The central bank restarted its asset purchase programme in October with a 75 billion pound cash boost, and policymakers had considered pumping in even more due to the gloomy outlook for the economy.

Many analysts reckon the BoE will use Wednesday's inflation report to signal that more quantitative easing may be needed, as it looks set to predict a somewhat sharper slowdown in inflation and much softer growth than in August.

BoE Governor Mervyn King is also likely to sound a downbeat tone on prospects for the UK economy in his news conference from 1030 GMT, reinforcing expectations the central bank will raise its QE target from the current 275 billion pounds before too long.

In a letter to finance minister George Osborne on Tuesday, King said the uncertainty about the prospects for the global economy, and the euro zone in particular, had increased in recent months, weighing on the outlook for Britain.
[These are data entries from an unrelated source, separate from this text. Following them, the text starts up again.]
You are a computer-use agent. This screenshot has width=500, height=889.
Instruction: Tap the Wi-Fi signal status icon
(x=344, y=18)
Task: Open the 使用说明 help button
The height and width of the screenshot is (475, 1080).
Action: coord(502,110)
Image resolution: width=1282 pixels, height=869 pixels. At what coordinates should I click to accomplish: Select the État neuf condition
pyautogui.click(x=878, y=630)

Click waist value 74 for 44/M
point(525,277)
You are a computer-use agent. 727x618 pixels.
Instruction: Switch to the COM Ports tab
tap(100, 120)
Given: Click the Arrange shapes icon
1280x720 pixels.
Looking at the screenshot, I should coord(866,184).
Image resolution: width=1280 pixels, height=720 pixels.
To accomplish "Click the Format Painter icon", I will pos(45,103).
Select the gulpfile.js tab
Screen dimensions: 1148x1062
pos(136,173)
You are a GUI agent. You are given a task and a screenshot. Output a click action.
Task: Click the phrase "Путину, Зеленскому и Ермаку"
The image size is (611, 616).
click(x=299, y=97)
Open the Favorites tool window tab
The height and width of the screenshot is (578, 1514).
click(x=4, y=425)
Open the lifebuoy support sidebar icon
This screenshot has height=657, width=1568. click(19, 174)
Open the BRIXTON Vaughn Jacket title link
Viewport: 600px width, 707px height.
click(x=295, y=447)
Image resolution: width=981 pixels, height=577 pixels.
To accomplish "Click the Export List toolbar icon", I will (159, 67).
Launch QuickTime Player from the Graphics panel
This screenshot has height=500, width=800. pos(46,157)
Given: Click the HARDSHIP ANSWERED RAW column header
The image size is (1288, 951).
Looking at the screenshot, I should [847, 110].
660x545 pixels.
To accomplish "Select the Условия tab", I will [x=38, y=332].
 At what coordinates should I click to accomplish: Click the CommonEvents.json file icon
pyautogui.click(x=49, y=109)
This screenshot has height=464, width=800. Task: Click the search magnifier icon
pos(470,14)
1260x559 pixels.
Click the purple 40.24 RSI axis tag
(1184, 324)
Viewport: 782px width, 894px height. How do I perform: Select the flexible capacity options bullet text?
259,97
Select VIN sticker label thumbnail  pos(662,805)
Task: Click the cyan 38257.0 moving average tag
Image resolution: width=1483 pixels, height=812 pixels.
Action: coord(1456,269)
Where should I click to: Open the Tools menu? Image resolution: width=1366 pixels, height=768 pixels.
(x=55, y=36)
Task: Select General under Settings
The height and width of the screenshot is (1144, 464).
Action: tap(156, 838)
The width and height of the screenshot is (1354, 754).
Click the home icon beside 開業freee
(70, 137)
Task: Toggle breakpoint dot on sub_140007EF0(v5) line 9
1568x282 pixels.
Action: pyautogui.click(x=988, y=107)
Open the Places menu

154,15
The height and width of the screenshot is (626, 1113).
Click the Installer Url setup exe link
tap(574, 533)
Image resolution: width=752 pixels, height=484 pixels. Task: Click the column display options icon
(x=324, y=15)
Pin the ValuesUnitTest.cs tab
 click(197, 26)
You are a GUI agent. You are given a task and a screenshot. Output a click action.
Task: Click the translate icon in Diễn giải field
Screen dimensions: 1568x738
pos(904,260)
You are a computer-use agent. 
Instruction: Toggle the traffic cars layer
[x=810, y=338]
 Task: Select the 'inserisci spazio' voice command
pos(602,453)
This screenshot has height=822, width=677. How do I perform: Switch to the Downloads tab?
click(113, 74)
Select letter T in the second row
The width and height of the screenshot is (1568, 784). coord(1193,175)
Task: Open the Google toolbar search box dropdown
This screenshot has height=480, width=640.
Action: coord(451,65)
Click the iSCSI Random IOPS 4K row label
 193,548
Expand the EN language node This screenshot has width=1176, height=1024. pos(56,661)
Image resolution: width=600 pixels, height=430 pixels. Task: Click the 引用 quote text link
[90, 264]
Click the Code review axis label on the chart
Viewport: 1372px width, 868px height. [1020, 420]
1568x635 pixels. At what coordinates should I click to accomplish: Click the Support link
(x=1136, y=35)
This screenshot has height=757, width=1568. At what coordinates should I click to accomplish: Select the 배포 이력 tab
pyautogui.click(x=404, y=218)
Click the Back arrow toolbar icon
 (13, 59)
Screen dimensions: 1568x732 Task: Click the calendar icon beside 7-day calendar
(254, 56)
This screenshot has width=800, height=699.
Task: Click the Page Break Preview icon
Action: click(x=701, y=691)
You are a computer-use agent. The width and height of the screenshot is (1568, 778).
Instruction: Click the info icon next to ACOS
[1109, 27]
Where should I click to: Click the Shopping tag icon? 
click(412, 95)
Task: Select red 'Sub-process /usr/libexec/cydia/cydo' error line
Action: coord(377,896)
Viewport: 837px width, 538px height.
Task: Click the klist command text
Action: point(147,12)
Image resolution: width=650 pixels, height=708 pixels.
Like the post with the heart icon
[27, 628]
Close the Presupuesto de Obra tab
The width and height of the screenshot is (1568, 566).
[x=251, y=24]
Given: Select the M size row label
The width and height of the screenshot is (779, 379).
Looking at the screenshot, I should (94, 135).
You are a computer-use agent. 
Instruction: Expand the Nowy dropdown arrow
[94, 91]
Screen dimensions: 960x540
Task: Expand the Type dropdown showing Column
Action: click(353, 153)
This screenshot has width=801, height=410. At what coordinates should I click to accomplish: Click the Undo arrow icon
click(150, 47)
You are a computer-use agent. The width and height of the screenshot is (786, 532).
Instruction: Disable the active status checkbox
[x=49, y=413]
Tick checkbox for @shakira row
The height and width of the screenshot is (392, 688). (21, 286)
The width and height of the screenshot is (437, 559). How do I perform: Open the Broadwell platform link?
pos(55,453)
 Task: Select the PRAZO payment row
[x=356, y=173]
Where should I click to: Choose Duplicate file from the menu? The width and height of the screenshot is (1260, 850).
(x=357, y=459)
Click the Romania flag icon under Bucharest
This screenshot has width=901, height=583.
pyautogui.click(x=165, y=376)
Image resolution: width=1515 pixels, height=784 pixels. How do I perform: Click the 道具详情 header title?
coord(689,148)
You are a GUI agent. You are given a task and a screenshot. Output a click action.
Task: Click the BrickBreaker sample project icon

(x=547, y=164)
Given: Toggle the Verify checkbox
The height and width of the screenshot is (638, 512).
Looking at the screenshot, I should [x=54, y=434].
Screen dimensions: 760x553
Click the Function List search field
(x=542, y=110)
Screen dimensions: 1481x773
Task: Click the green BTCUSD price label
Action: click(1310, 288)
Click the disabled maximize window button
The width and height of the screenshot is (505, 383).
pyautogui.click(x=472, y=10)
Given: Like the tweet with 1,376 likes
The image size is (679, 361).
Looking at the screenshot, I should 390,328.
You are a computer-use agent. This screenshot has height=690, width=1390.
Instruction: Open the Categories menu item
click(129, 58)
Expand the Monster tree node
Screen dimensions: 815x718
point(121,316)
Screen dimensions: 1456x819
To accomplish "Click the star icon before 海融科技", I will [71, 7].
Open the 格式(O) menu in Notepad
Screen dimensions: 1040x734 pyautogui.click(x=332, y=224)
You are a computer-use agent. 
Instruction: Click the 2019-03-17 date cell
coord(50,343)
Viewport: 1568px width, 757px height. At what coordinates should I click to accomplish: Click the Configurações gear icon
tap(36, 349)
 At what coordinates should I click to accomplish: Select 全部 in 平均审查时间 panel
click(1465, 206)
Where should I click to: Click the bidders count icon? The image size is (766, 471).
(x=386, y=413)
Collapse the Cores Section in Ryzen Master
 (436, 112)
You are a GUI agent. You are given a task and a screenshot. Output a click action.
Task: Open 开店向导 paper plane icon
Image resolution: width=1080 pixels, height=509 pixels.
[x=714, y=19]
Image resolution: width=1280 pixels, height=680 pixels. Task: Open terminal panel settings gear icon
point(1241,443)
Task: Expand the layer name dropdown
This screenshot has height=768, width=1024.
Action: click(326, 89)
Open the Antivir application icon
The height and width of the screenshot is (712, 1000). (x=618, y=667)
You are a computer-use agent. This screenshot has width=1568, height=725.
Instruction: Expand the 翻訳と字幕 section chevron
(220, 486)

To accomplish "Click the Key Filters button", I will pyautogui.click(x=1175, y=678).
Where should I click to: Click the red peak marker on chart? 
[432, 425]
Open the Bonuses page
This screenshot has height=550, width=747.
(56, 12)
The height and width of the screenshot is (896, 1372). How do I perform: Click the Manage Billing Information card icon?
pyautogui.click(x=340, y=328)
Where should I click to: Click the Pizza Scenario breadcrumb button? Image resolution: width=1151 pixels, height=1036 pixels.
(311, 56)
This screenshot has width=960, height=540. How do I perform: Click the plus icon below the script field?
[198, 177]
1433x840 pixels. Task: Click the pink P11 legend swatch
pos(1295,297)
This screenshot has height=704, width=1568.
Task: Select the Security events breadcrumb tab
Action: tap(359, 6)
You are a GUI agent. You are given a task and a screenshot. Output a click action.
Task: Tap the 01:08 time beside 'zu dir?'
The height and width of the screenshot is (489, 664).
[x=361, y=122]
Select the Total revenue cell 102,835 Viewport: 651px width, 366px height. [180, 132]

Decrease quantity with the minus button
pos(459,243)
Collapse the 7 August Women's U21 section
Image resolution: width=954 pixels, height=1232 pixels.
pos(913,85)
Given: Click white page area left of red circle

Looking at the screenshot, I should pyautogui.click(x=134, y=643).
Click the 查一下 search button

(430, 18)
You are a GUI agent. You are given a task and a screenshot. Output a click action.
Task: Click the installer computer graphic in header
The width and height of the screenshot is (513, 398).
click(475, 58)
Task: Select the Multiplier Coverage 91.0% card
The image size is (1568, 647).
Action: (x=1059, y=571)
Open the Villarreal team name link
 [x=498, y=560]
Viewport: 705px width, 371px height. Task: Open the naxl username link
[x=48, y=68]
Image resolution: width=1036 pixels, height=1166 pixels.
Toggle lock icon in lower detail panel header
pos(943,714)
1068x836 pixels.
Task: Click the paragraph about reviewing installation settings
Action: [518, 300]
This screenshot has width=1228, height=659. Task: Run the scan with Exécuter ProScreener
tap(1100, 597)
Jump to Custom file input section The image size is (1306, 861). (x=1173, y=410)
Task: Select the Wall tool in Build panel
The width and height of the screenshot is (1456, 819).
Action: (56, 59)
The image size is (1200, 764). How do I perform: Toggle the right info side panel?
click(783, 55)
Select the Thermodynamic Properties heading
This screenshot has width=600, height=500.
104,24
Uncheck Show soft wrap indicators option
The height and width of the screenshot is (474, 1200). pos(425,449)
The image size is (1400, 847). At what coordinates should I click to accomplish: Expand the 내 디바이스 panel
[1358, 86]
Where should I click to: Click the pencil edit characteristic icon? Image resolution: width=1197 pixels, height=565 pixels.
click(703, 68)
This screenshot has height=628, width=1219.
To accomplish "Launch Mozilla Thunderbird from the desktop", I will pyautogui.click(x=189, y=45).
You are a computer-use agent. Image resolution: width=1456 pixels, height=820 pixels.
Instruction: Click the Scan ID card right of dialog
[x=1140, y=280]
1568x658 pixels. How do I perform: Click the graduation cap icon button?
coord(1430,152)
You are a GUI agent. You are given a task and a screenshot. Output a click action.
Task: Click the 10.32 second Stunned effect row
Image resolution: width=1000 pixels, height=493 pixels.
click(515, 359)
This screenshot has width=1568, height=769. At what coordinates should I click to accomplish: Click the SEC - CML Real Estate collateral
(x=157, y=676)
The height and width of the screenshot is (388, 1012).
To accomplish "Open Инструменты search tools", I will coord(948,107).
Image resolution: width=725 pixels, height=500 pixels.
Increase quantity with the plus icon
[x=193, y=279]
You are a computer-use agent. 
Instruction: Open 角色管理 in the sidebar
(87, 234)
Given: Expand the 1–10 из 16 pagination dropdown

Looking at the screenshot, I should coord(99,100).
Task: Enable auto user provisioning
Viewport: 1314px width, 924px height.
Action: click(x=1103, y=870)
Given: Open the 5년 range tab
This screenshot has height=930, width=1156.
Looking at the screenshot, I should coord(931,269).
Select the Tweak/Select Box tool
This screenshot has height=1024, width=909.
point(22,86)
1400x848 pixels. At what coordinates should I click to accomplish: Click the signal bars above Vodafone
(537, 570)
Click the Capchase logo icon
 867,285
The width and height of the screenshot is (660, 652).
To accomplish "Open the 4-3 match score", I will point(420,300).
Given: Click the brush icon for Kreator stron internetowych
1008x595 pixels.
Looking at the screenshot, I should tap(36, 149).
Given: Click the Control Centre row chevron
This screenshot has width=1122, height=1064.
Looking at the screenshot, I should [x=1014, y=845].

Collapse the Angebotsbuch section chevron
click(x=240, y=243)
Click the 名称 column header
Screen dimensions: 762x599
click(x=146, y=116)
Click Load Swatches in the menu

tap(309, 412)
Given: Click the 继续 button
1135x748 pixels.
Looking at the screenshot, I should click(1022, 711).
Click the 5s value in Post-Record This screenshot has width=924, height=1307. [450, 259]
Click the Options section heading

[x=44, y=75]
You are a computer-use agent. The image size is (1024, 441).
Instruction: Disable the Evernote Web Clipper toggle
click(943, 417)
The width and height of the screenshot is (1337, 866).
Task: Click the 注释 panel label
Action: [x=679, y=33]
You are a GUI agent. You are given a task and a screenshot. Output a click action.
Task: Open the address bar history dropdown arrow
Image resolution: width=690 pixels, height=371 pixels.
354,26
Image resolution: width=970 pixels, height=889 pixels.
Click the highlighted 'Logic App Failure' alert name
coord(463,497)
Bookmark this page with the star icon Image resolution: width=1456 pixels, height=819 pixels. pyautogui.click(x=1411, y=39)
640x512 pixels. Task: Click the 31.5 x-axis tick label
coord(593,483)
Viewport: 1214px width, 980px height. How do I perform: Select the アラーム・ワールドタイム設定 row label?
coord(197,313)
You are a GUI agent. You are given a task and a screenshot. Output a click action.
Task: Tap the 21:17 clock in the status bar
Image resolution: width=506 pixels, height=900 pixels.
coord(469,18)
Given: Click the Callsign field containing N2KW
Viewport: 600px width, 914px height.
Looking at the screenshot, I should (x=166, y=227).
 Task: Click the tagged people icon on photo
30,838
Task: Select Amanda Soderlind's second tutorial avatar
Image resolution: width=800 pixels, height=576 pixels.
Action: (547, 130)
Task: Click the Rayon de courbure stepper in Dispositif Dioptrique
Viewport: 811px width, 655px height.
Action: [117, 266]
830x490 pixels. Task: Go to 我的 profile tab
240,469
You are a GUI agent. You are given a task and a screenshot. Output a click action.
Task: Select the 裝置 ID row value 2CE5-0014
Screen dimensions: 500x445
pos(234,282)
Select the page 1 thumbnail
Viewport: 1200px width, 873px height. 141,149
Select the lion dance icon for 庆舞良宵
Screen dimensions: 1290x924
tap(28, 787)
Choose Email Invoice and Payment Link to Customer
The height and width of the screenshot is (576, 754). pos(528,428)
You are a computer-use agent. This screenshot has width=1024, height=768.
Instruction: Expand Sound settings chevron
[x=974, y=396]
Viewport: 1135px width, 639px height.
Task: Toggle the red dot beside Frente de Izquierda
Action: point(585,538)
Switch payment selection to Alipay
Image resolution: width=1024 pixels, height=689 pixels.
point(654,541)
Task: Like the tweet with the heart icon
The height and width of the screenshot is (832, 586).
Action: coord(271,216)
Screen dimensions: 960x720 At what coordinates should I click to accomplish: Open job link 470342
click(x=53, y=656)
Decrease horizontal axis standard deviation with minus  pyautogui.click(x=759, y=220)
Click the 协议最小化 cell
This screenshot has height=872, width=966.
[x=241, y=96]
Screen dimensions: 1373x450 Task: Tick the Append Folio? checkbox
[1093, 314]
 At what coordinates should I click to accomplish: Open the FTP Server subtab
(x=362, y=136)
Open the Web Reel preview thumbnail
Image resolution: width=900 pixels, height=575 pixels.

Deutsche Bank economist George Buckley reckons the central bank will inject an additional 50 billion pounds of stimulus in February -- in line with most other economists in a recent Reuters poll.
"The risks of a recession have increased. I don't know whether King will say the "R" word, but he'll certainly say the risks of a significant downturn have increased," Buckley said.
BoE policymakers Paul Fisher and Martin Weale have already warned about the risk of a contraction in the final quarter of 2011.

WEAK OUTLOOK
The BoE resumed its QE programme even though inflation was running at more than double its 2 percent target, citing the substantial risks of a growth slowdown from the euro zone sovereign debt crisis. It is likely to use softer growth and inflation forecasts to justify that decision.
Inflation eased to 5 percent in October and King said in an explanatory letter to the government on Tuesday that he expected it to fall sharply in the next six months and return to around target by the end of 2012 as one-off effects from this year's VAT rise fall out of the data.

"No doubt this will again be one of the lines of defence the governor peddles in his press conference if asked about sanctioning further QE," said Victoria Cadman, economist at Investec.
In its August forecasts, the BoE said it expected inflation to fall to just over 2 percent by the end of 2012 and to 1.7 percent by the end of 2013. Analysts said those projections were likely to have been revised down, albeit only slightly.

Given a slew of dire economic news since August's inflation report and with no resolution to the euro zone crisis in sight, the central bank will probably have to chop its growth forecasts for the next two years.

Economists in a Reuters poll reckon the BoE will downgrade its forecasts for growth to 1.5 percent at the end of 2012 and 2.2 percent by end-2013, well below the 2.2 and 2.9 percent it pencilled in three months ago.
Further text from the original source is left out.